Manga Anger
Our bookstore sells a wide selection of manga volumes. They usually come tightly sealed in plastic wrap to keep them pristine.
Customer: “I’m looking for volume fourteen of [Manga].”
Me: “Our system says we have one left in stock. It should still be on the shelves. Would you like help finding it?”
Customer: “Yeah, I went there already, but you don’t have it.”
We go to where the volume should be, but he’s right; volume fourteen is nowhere to be found.
Me: “I’m afraid I can’t seem to find a copy of that book, sir.”

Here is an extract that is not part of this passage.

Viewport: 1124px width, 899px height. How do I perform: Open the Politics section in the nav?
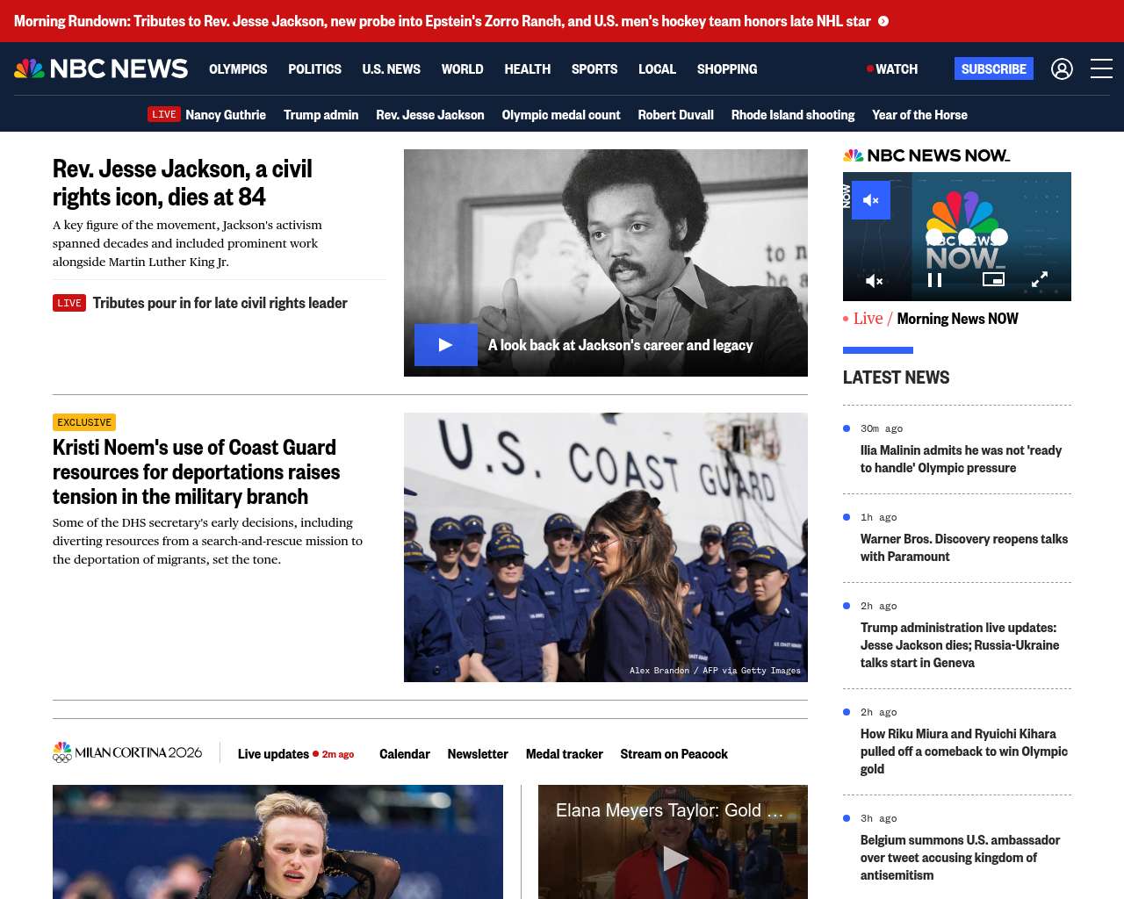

Customer: “You said you had one in stock!”
Me: “The system is telling me we do, but it’s likely that another customer has moved it. When we check the shelves later, I can call you if we come across wherever it’s been misplaced.”

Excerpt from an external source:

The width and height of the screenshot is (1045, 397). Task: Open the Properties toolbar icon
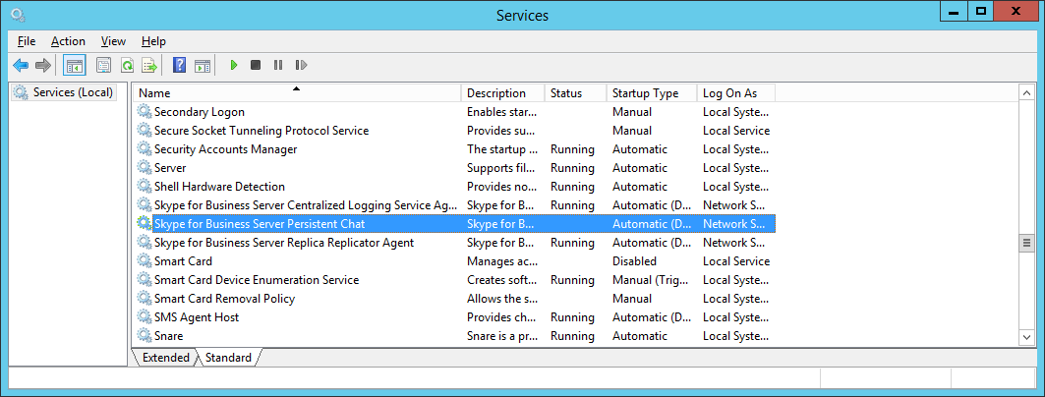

Customer: “You’d better! I found a copy here a few minutes ago, and I don’t even work here!”
Me: “Wait, you found the copy of the book here already?”
Customer: “Yeah! I opened the plastic seal to check that it was what I was looking for, and it was.”
Me: “Then why didn’t you buy that?”
Customer: “Are you deaf? The plastic seal is broken! I want a new one!”
Me: “Where did you put the opened book?”
Customer: “I just tossed it on a shelf somewhere.”
Me: “…”
Customer: “So, are you gonna order me that book or what?”